At least six by-elections will be held in 2022 to fill vacancies in state houses of assembly in at least six different states:
- Cross River State
  - Akpabuyo State Constituency: On 26 October 2021, member for Akpabuyo Adedayo Omolafe (PDP) died from an undisclosed protracted illness. INEC set the by-election date for 26 February alongside five other by-elections. The seat was held for the PDP by Effiom Ekeng Edet who defeated his nearest opponent, the APC's Bassey Effiom, by 503 votes.
- Ekiti State
  - Ekiti East I State Constituency: On January 31, 2021, member for Ekiti East I Juwa Adegbuyi (APC) died from an undisclosed illness. INEC originally set the date for the by-election for 20 March 2021; however, on the by-election date, multiple reports of violence and ballot snatching including the murder of 3 people at a polling station led INEC to suspend and postpone the by-election indefinitely.
- Imo State
  - Ngor Okpala State Constituency: On 26 October 2021, the seat of Ngor Okpala was declared vacant by Speaker Kennedy Ibeh after member Tochi Okere (PDP) did not attend the constitutionally-required amount of legislative meetings. INEC set the by-election date for 26 February alongside five other by-elections.
- Kaduna State
  - Giwa West State Constituency: On 15 December 2021, the member for Giwa West, Rilwanu Aminu Gadagau (APC), was killed in a bandit attack along the Kaduna-Zaria highway.
- Plateau State
  - Pankshin South State Constituency: On 28 November 2021, member for Pankshin South, Henry Longs (APC), died from complications during a leg operation. INEC set the by-election date for 26 February alongside five other by-elections. The seat was held for the APC by Ezra Dakup who defeated his nearest opponent, Peter Da'an Dasat of the PDP, by 113 votes.
- Zamfara State
  - Gusau East State Constituency: On 29 January 2022, the member for Gusau East, Ibrahim Na’iddah, died from a "protracted illness."

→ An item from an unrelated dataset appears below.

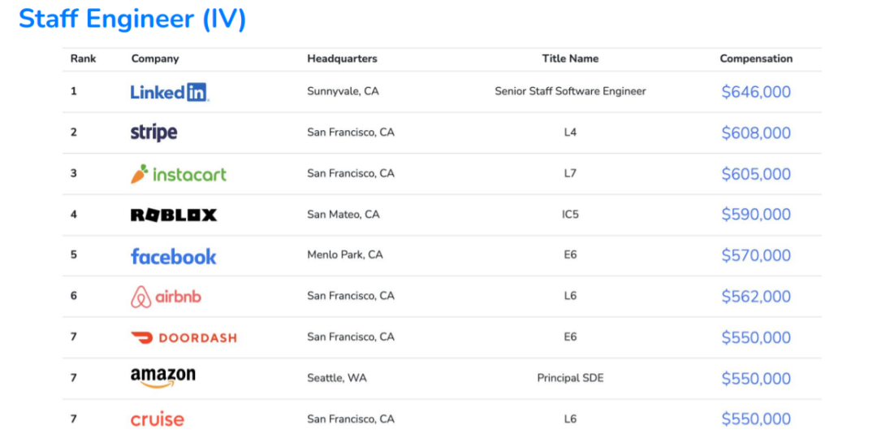
Task: Click the LinkedIn company logo
Action: (170, 92)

  - Shinkafi State Constituency: On 29 June 2021, the member for Shinkafi, Muhammad Ahmad (APC), was killed in a bandit attack along the Sheme-Funtua highway in Katsina State.

==Local elections==
At least ten statewide local elections were held in 2022:
- Adamawa: The Adamawa State Independent Electoral Commission held local elections on 9 April. The PDP won all 21 chairmanships and 226 councillorship seats.
- Benue: The Benue State Independent Electoral Commission initially called local elections for 7 May; however, the Commission later pushed the elections forward to 30 April. The PDP won all 23 chairmanships and 276 councillorship seats.

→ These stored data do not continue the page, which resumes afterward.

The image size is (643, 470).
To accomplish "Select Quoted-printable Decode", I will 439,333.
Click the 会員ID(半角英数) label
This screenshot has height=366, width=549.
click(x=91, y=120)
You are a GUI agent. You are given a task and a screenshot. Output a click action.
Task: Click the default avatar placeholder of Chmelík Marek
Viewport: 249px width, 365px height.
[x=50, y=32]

- Ebonyi: The Ebonyi State Independent Electoral Commission held local elections on 30 July. The APC won all 13 chairmanships and 171 councillorship seats.
- Edo: The Edo State Independent Electoral Commission initially called local elections for 19 April; however, a court ruled against the conduct of the elections and the EDSIEC postponed the election.
- Enugu: The Enugu State Independent Electoral Commission held local elections on 23 February. The PDP won all 17 chairmanships and 260 councillorship seats.
- Federal Capital Territory: The federal Independent National Electoral Commission held FCT local elections on 12 February. Of the six area council chairmanships, three went to the APC and PDP each while of the 62 councillorships, 44 went to the PDP and 18 were won by the APC.
- Imo: The Imo State Independent Electoral Commission called local elections for 12 March. However, this date was pushed back to 25 March before being suspended indefinitely due to security concerns.
- Katsina: The Katsina State Independent Electoral Commission held local elections on 11 April. Initial results showed the APC won all 31 declared chairmanships and 328 declared councillorship seats but results from three LGA were unavailable.
- Kebbi: The Kebbi State Independent Electoral Commission held local elections on 5 February. The APC won all 21 chairmanship and 225 councillorship seats.
- Osun: The Osun State Independent Electoral Commission called local elections for 15 October.